Here's one way Canada and the U.S. have seriously diverged.

There’s a heated debate among the experts these days on just how healthy Canada’s job market really is.

The glass-half-full crowd see strong job growth and a falling unemployment rate. The glass-half-empty crowd see the quality of jobs on the decline, and a growing reliance on part-time and precarious work.

Well here’s a point for the glass-half-full crowd: By one major measure, Canada’s job market has never been better. The share of working-age Canadians with a job hit its highest level ever in the first quarter of this year.

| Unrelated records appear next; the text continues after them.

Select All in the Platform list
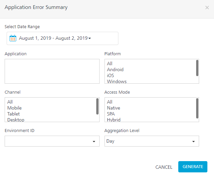Viewport: 214px width, 178px height. (x=109, y=64)
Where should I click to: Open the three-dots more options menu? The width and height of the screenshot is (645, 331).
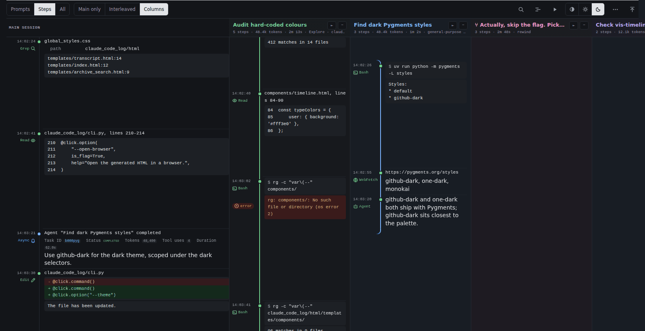[x=615, y=9]
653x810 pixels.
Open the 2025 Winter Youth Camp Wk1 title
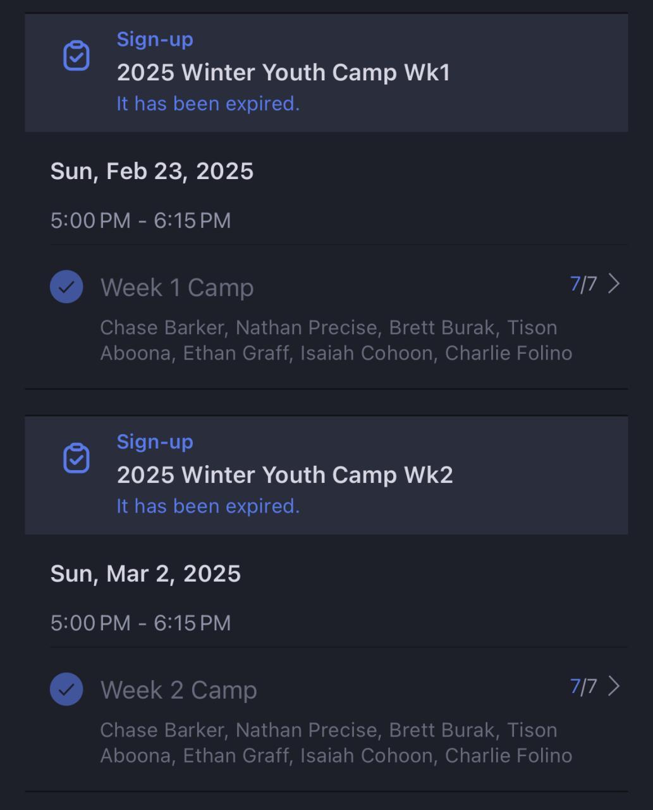283,72
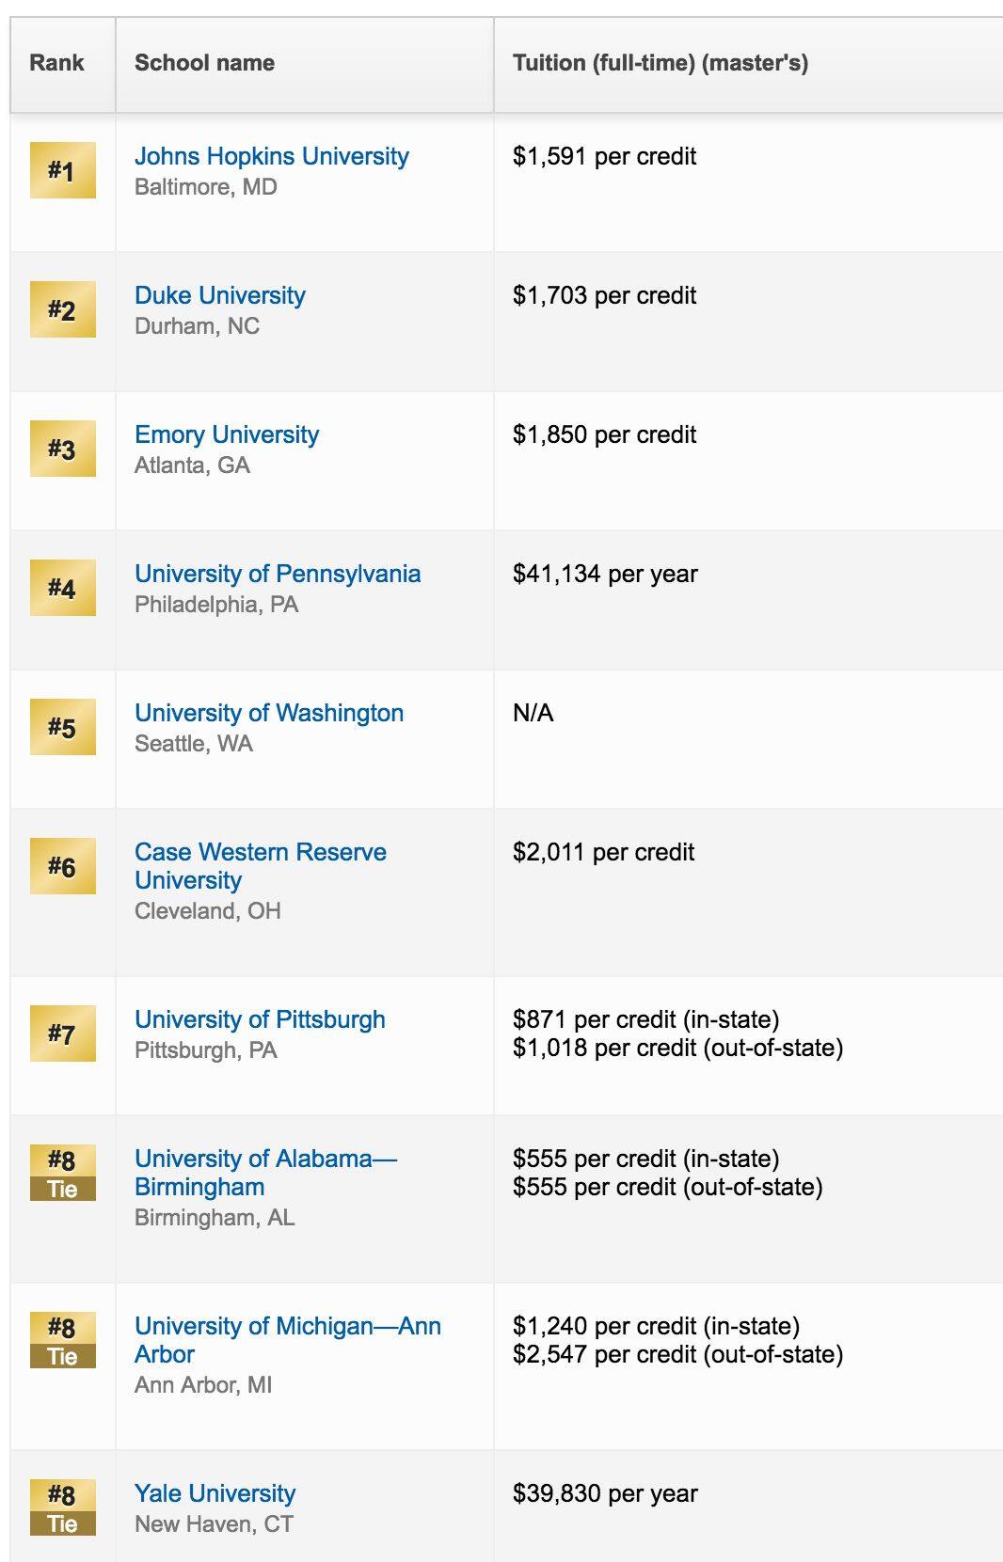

The labour force participation rate, as it’s known, for people aged 15 to 64 hit a peak of 78.6 per cent in March, the highest level in records going back to 1976.

Bank of Montreal chief economist Doug Porter, who flagged the data this week in a client note, noted that for Canada as a whole, the participation rate is falling.

"But this decline entirely represents the aging of the population — we have many more people now above 65 years old," Porter wrote. Looking only at the working-age population, the participation rate has been rising.

Porter also noted that this is one way the U.S. and Canada have diverged in recent years.

The U.S. saw a sharp decline in its working-age participation rate following the Great Recession of 2008-09. It dropped from levels around 77 per cent to around 72 per cent, the lowest levels since the early 1980s. Although there has been some bounce-back in recent years, the U.S. lags Canada by a wide margin.

At 4.1 per cent, the U.S.’s unemployment rate is lower than Canada’s 6.5-per-cent rate. But much of that is due to discouraged workers, who left the workforce during and after the recession.

No similar trend seems to have happened in Canada, Porter says.

“There just is no big group of potential workers sitting on the sidelines in Canada; arguably there is south of the border,” he wrote.